Three prototypes, TAC 01 - TAC 03 (Test aircraft) were built. TAC 01 was completed with equipment, the second prototype was a complete fuselage in an unfinished stage of installation. TAC 03 was just a fuselage for structural tests. It was brought to Dresden before the insolvency of Fairchild Dornier.

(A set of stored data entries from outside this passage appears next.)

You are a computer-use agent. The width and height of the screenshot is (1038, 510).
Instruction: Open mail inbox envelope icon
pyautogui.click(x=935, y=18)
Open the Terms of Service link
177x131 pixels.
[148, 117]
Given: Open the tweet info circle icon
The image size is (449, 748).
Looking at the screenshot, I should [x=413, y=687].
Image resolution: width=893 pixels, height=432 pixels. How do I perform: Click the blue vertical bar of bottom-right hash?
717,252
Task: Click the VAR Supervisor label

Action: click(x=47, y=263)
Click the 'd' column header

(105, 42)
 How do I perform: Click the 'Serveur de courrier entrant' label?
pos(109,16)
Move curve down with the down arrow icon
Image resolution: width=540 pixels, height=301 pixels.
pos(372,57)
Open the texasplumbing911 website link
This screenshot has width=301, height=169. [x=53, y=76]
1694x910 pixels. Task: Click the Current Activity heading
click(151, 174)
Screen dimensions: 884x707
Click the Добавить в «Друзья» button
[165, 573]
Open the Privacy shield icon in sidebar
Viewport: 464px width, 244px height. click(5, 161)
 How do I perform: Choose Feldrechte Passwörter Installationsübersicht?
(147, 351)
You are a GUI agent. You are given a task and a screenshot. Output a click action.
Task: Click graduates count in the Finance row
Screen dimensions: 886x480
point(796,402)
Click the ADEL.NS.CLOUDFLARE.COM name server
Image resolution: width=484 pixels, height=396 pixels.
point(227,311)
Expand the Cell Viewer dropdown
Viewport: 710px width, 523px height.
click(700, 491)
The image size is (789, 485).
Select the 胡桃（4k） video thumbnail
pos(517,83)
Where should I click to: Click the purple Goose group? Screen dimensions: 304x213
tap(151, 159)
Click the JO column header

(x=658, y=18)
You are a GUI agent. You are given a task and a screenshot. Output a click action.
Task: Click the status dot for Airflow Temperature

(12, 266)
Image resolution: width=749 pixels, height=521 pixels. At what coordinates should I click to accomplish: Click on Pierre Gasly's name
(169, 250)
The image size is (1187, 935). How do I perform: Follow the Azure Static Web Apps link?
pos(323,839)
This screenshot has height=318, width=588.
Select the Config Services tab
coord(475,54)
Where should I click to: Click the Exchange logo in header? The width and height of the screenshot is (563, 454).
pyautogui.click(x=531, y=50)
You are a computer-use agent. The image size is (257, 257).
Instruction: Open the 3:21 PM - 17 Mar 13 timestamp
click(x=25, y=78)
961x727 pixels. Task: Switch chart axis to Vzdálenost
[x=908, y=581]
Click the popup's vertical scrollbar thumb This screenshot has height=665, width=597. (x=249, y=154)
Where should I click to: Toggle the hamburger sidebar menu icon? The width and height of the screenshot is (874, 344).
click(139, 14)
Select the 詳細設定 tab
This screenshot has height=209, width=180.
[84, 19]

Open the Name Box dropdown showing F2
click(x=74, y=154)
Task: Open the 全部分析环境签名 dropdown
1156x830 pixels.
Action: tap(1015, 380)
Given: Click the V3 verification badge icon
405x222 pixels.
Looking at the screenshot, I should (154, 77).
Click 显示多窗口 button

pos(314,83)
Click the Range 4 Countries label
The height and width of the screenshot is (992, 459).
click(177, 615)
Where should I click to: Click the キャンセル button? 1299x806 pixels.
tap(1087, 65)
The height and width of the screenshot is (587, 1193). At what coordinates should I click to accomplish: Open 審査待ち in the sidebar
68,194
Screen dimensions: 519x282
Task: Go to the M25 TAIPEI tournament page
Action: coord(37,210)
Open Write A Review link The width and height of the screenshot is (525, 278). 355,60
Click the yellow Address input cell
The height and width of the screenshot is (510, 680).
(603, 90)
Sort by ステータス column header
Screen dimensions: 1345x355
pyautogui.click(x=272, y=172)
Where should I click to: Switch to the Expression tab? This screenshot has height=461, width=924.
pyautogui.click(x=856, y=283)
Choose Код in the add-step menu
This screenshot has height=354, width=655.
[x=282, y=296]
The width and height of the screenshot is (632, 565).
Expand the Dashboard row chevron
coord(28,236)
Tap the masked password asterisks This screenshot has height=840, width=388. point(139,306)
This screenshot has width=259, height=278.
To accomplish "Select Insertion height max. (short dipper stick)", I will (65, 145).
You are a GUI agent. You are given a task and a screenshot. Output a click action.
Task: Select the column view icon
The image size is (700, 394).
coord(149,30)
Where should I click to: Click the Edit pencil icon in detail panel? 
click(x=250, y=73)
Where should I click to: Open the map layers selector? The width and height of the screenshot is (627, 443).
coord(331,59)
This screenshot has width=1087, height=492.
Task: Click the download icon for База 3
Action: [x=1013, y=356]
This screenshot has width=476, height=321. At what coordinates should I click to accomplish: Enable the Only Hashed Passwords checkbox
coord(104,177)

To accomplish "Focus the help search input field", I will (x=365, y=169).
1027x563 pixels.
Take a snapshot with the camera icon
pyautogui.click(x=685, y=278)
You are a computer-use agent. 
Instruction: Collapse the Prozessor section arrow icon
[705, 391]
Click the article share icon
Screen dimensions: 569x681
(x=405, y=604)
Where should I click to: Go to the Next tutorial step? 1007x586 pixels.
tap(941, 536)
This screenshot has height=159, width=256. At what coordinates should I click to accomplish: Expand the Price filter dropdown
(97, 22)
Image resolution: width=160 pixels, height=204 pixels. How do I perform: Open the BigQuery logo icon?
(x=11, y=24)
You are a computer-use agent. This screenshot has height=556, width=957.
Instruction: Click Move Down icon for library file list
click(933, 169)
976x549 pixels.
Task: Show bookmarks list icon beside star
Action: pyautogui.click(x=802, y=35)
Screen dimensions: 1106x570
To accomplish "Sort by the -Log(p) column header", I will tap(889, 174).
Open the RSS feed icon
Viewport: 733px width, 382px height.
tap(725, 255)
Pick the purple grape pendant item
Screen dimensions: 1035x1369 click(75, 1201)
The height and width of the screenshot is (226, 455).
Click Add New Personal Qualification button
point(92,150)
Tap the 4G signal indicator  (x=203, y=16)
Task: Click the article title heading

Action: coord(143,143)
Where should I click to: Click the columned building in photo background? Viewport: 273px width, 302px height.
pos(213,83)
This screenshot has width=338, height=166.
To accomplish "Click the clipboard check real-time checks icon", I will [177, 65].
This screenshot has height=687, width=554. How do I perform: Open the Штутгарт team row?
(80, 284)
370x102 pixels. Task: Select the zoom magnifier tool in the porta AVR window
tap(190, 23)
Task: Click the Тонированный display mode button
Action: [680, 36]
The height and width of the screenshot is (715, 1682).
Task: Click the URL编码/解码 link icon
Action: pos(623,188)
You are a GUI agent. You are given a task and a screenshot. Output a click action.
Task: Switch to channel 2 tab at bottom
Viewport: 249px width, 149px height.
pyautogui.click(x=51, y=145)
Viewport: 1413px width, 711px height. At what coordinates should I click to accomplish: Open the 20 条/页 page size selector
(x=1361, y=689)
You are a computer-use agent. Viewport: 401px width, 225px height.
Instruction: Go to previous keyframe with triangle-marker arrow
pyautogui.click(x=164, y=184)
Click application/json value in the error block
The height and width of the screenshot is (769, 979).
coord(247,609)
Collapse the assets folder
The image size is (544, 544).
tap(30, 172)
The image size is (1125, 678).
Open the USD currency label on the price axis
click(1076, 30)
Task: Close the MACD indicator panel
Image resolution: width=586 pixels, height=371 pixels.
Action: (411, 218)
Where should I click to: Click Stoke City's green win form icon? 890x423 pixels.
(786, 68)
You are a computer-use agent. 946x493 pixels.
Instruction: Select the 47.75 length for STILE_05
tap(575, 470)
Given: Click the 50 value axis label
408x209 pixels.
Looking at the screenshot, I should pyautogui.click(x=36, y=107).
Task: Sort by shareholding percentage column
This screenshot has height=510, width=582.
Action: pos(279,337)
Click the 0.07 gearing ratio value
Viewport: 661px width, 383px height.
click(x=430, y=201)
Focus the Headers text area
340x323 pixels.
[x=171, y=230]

The auction sold (besides many other things) also the prototypes.
- The German Aerospace Center (DLR) in Göttingen purchased TAC 01 for €19,000. It was sought for cabin testing, which meant the DLR only required the fuselage. After deciding it was too complicated to remove the wings correctly, they were cut off. Therefore, the fuselage went to the DLR research facilities with "stubby wings" of 6 m span.
- TAC 02 belongs to Deutsches Technikmuseum Berlin now owns the fuselage.
- TAC 03 remained in Technik Museum Speyer.

==Variants==
All of the variants planned a high degree of commonality, including engine type, and flightdeck, which would have allowed for a common pilot type rating.

===728===

The 728-100 was to have a passenger capacity of 70 to 85. The 728 had the largest cabin in its class, being 0.51 m wider than the Embraer 170/190, and 0.70 m wider than the CRJ-700) with five-abreast seating. The 200 was planned to have a 3,000 kg (6615 lbs) higher MTOW and a 750 km (400 NM) increase in range. Uprated CF34-8D3 engines were to be used on the 728–200, in place of the CF34-8D1 engines used in the 728–100.

===928===

Planned to follow the 728 into service, the 928 had a stretched fuselage that would have enabled the aircraft to achieve a passenger capacity of 95 to 110 seats. The first flight was scheduled for late 2003 with entry into service in 2005. The 928 featured an increased wing span and more powerful GE CF-34-10 engines. A 928-100 version, as well as a 928-200 version that had an increased maximum takeoff weight (MTOW), was planned.

===1128===

The 1128, sometimes referred to as 1128JET, was an envisaged further stretch of the 928 to accommodate roughly 110 to 120 passengers.

===528===

The 528 was to have a shortened 23.38 m (76 ft 9 in) fuselage length and 15.84 m (52 ft 0 in) cabin length would have followed the 928. Passenger capacity was envisioned to be 55 to 65 seats.

===Envoy 7===

Fairchild Dornier also launched a corporate jet version of the 728, referred to as the Envoy 7, which was foreseen to enter service around 2004. The Envoy 7 would have featured intercontinental range and would be equipped with Fairchild Dornier's "Super Shark" winglets. Corporate versions of the 528 and 928, marketed as the Envoy 5 and Envoy 9 respectively, were also planned for.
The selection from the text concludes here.